Не надо думать, что биографы стеснялись только тюрьмы. Стеснялись гомосексуализма своих подопечных (и тут в ход шли особые эпитеты), при Советской власти старались не упоминать о нелюбви к этой самой власти. В статье В. Борисовой в шеститомнике Вениамина Каверина изящно говорится: «При всей несхожести их политических позиций (Замятин, в отличие от Шкловского, был противником Советской власти), и тот и другой в двадцатые годы во многом смыкались в своих эстетических взглядах, проповедуя имманентность искусства, подчинение его лишь ему самому присущим специфическим, внутренним законам развития, утверждая приоритет формы над содержанием»11.
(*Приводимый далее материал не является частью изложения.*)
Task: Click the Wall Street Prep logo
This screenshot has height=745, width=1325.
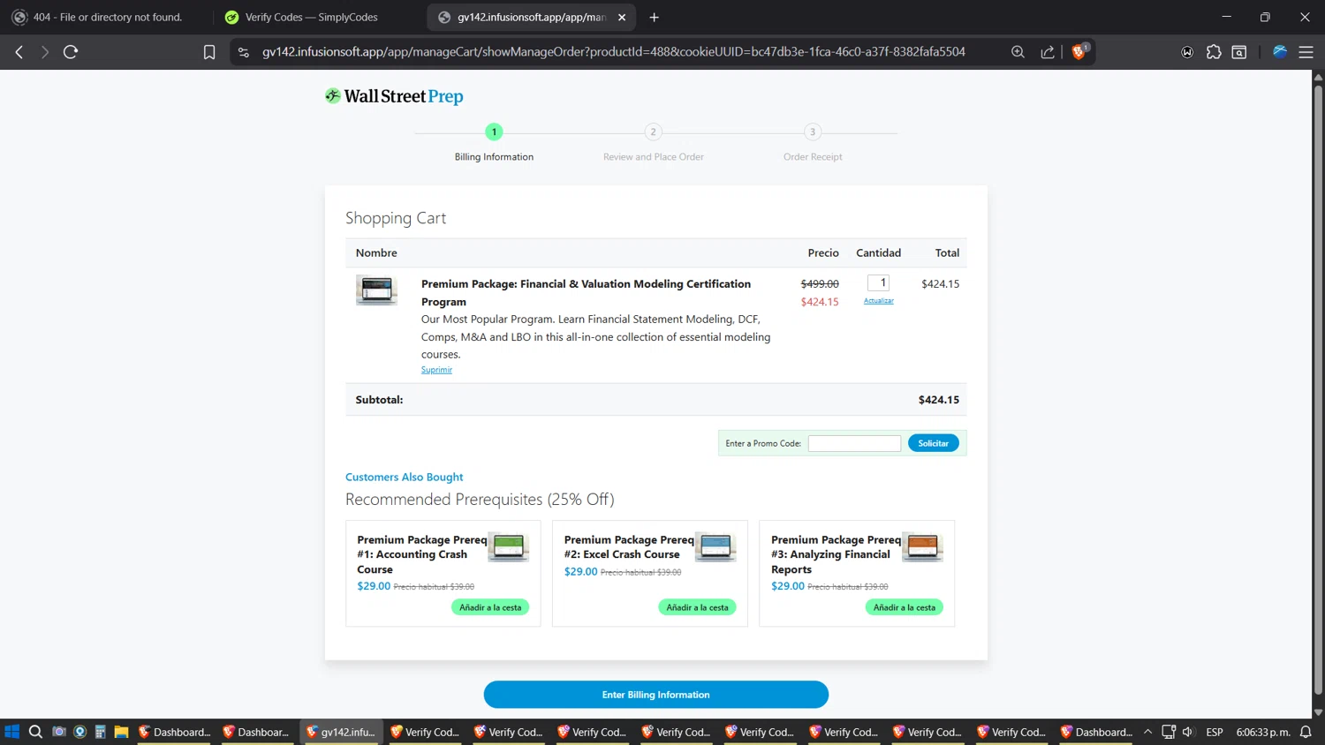Action: coord(394,96)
Это говорится про того самого эсера Шкловского, что бегал по России от чекистов, скрывался в сумасшедшем доме, выпрыгивал на ходу из поезда, убежал, наконец, из Советской России по льду Финского залива. А потом, поднимая руку, лишённую оружия, сдавался на милость победителей.
Не сказать, что этот приём отечественное изобретение. Более того, он употребляется всеми нами, без различия расы и вероисповедания. Разве, может быть, возраст имеет значение. Не очень хочется лишний раз вспоминать о неприятном, а хочется незыблемости того стиля, который радует нас и придаёт силы. Не сколько цензор, сколько облако человеческих желаний редактирует подробности.
Опись умолчаний в русской литературе едва ли не важнее списка сказанного прямо. И всё потому, что говорить прямо всегда неловко. Биографа окружает облако сомнений — не повредит ли это мёртвым, не обидятся ли родственники, не обвинят ли его в использовании бульварной привлекательности какого-нибудь эпизода. И это всё вневременные страхи, не говоря уж о политических опасностях.
Остаётся лишь уговаривать читателя: не бросай навыка чтения между строк, не бойся фигуры умолчания. Правда — рядом, ты услышишь её, если захочешь.